So many of us are afraid of meeting ourselves, alone,
without distraction. We have been taught to fashion
an image of who we think we are supposed to be and show
that to the world. Through fear of knowing who we
really are we sidestep our own destiny, which leaves us
hungry in a famine of our own making. Each of us is
here to give something that only we can offer, and when we
avoid knowing ourselves, we end up living numb,
passionless lives, disconnected from our soul's true
purpose. But when you have the courage to shape your
life from the essence of who you are, you ignite, becoming
truly alive. This requires letting go of everything
that is inauthentic. But how can you even know your
truth unless you slow down, in your own quiet
company? When the inner walls to your soul are
graffitied with advertisements, commercials, and the
opinions of everyone who has ever known and labeled you,
turning inward requires nothing less than a major
clean-up.
Traveling from the known to the unknown requires crossing
an abyss of emptiness. We first experience
disorientation and confusion. Then, if we are
willing to cross the abyss in curious and playful wonder,
we enter an expansive and untamed country that has its own
rhythm. Time melts and thoughts become stories,
music, poems, images, ideas. This is the
intelligence of the heart, but by that I don't mean just
the seat of our emotions. I mean a vast range of
receptive and connective abilities, intuition, innovation,
wisdom, creativity, sensitivity, the aesthetic,
qualitative and meaning making. It is here that we
uncover our purpose and passion.
The future exists only in our imaginations. It is a
collective story waiting for our voices to express.
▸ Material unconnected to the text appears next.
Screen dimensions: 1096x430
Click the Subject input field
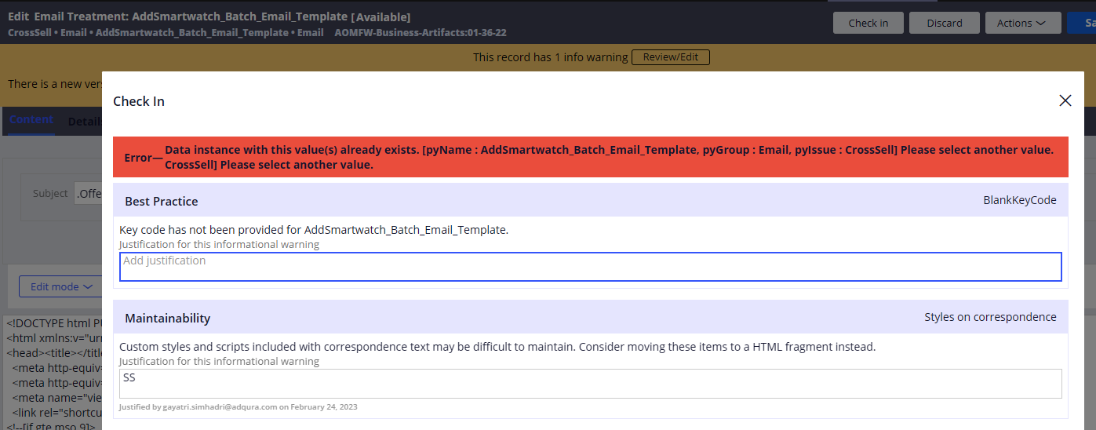(x=88, y=194)
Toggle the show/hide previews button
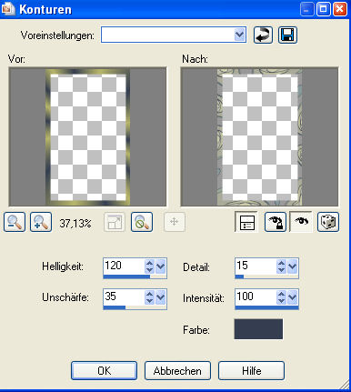The image size is (351, 392). tap(246, 222)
That can only happen when you and I are willing to enter
the emptiness, listening in the silence until we can
understand how to create a future we can befriend.
I am wondering now, dear reader, about you. What are
the courageous conversations you need to have with
yourself, and how do you need to have them?
May we allow ourselves stillness so we can open our minds
to ourselves, and spaciousness so we can allow a moment of
rest when all thoughts fly above us like kites in a strong
wind.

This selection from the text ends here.